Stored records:
======

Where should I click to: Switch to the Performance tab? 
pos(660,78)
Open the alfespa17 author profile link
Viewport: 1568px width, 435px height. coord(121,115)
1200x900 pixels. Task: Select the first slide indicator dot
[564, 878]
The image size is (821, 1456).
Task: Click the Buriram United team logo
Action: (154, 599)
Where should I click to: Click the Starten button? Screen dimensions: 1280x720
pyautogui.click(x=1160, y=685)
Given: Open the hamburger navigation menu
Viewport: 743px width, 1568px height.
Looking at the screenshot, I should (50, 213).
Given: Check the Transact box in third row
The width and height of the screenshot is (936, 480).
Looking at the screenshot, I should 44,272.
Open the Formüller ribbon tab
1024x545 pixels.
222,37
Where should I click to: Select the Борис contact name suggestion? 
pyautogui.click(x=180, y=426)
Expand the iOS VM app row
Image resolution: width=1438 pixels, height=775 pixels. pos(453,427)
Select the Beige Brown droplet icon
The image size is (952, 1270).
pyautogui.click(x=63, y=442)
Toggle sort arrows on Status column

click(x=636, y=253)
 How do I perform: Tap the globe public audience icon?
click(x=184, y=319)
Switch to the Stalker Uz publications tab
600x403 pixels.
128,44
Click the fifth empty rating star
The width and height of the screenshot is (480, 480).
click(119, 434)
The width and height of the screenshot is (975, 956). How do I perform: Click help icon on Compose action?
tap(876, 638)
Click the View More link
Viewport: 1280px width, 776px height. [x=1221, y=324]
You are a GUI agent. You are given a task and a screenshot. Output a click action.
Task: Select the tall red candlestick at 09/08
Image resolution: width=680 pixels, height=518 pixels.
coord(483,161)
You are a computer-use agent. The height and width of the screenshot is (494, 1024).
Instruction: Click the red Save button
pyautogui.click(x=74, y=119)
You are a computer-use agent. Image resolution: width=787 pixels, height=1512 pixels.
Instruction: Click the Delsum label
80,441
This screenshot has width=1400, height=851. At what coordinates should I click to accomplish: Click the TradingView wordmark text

======

What you will do: Give back, exactly as written, the stretch from the line with "Where should I click to: Select" through the line with "Task: Select the tall", and no other lines from the records above.

Worked solution:
Where should I click to: Select the Борис contact name suggestion? 
pyautogui.click(x=180, y=426)
Expand the iOS VM app row
Image resolution: width=1438 pixels, height=775 pixels. pos(453,427)
Select the Beige Brown droplet icon
The image size is (952, 1270).
pyautogui.click(x=63, y=442)
Toggle sort arrows on Status column

click(x=636, y=253)
 How do I perform: Tap the globe public audience icon?
click(x=184, y=319)
Switch to the Stalker Uz publications tab
600x403 pixels.
128,44
Click the fifth empty rating star
The width and height of the screenshot is (480, 480).
click(119, 434)
The width and height of the screenshot is (975, 956). How do I perform: Click help icon on Compose action?
tap(876, 638)
Click the View More link
Viewport: 1280px width, 776px height. [x=1221, y=324]
You are a GUI agent. You are given a task and a screenshot. Output a click action.
Task: Select the tall red candlestick at 09/08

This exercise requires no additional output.